Rosie took Pierce and his package—the photocopied typescript, which she'd said he should chuck but which he found he couldn't, and the set of little plastic squares within which the book hid, at once changed and unchanged—down the hall to the office. It was all certainly changed, clean and bright; even the floors had been bleached and varnished so that they glowed like buttered toast.

"You haven't seen all this before,” she said.

"No."

"Like it?"

"Um,” he said, not knowing how to answer. In the office, the same fruitwood bookcases anyway, filled with software manuals and file cases of white plastic. There were posters and notices of lecture series, conferences, calls for papers.

"You'll like this one,” she said. “You have to come. We're so proud."

The topic was “Civility and Civilization: Eastern Europe After.” Of course in that month of that year you didn't need to ask after what, though the term might puzzle the future. Photographs of those who were coming to speak. Pierce pointed to one in awe.

"You could meet him,” Rosie said. “I mean you were there, before."

"I was never there,” Pierce said.

"Sure you were. You wrote me from there."
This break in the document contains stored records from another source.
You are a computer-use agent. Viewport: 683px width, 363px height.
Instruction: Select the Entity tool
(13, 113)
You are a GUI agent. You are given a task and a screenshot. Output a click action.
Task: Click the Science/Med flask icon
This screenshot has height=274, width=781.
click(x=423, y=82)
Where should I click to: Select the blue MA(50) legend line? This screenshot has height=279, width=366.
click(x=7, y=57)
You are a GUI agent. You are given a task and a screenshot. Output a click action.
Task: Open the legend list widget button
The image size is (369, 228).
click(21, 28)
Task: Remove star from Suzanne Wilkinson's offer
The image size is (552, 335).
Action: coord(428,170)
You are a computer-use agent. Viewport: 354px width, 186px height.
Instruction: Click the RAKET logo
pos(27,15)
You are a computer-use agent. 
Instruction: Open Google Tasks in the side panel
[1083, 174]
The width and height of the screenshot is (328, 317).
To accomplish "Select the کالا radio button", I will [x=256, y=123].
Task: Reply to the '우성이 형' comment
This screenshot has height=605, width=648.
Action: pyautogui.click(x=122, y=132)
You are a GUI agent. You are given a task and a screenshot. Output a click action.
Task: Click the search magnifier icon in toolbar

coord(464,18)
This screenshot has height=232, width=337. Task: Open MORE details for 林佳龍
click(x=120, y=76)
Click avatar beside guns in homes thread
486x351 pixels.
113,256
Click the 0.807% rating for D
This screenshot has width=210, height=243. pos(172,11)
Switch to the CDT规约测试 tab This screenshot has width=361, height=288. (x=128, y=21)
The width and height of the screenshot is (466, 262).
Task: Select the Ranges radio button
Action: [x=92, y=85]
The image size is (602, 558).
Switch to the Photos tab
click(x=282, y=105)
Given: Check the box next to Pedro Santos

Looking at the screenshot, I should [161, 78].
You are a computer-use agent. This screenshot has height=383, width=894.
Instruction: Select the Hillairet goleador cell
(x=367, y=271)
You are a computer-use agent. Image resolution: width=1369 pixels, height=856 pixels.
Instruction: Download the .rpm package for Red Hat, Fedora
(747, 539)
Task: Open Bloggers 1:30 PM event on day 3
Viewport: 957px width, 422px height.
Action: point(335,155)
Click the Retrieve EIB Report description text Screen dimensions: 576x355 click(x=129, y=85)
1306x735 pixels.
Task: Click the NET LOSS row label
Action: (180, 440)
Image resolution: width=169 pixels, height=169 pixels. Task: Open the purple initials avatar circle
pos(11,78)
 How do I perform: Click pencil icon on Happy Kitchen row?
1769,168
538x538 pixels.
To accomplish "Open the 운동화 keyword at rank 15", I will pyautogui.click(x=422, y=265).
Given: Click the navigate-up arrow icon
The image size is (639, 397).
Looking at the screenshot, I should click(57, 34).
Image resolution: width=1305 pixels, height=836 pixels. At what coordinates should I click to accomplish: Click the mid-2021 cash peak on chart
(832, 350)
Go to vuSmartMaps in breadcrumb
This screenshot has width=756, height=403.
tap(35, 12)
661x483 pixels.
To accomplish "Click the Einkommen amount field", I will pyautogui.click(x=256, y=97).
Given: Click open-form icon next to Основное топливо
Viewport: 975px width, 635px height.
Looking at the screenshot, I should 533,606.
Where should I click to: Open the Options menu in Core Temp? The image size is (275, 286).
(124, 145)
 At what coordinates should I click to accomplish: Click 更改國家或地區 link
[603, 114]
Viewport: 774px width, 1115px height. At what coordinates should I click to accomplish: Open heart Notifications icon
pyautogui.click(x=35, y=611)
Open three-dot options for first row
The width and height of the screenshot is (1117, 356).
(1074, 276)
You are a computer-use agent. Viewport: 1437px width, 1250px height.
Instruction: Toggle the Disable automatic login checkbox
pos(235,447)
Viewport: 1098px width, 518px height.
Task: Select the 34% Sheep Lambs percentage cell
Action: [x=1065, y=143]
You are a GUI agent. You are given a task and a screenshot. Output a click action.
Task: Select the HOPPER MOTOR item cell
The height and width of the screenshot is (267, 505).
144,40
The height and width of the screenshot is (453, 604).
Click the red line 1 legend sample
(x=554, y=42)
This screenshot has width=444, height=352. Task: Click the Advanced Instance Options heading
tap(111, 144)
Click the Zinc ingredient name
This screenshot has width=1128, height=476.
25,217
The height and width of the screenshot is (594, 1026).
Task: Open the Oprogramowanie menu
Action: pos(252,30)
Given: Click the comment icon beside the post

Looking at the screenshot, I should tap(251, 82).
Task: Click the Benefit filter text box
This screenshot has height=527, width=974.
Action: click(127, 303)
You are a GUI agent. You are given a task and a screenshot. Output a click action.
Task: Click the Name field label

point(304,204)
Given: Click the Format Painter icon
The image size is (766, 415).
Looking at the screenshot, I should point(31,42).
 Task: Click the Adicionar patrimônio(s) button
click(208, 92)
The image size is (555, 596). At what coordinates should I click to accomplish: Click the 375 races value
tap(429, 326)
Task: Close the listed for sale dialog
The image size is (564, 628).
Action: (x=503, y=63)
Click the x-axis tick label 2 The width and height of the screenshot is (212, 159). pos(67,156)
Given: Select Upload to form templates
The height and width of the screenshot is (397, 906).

For a moment he wasn't sure himself. The face on the poster was dark, minatory, storm-cloudy, as the man surely was not. The same picture was on the cover of a book that lay on Rosie's desk. Pierce opened it and read.

Genuine conscience and genuine responsibility are always, in the end, explicable only as an expression of the silent assumption that we are observed “from above,” that everything is visible, that nothing is forgotten, and so earthly time has no power to wipe away the sharp disappointments of earthly failure: our spirit knows it is not the only entity aware of these failures.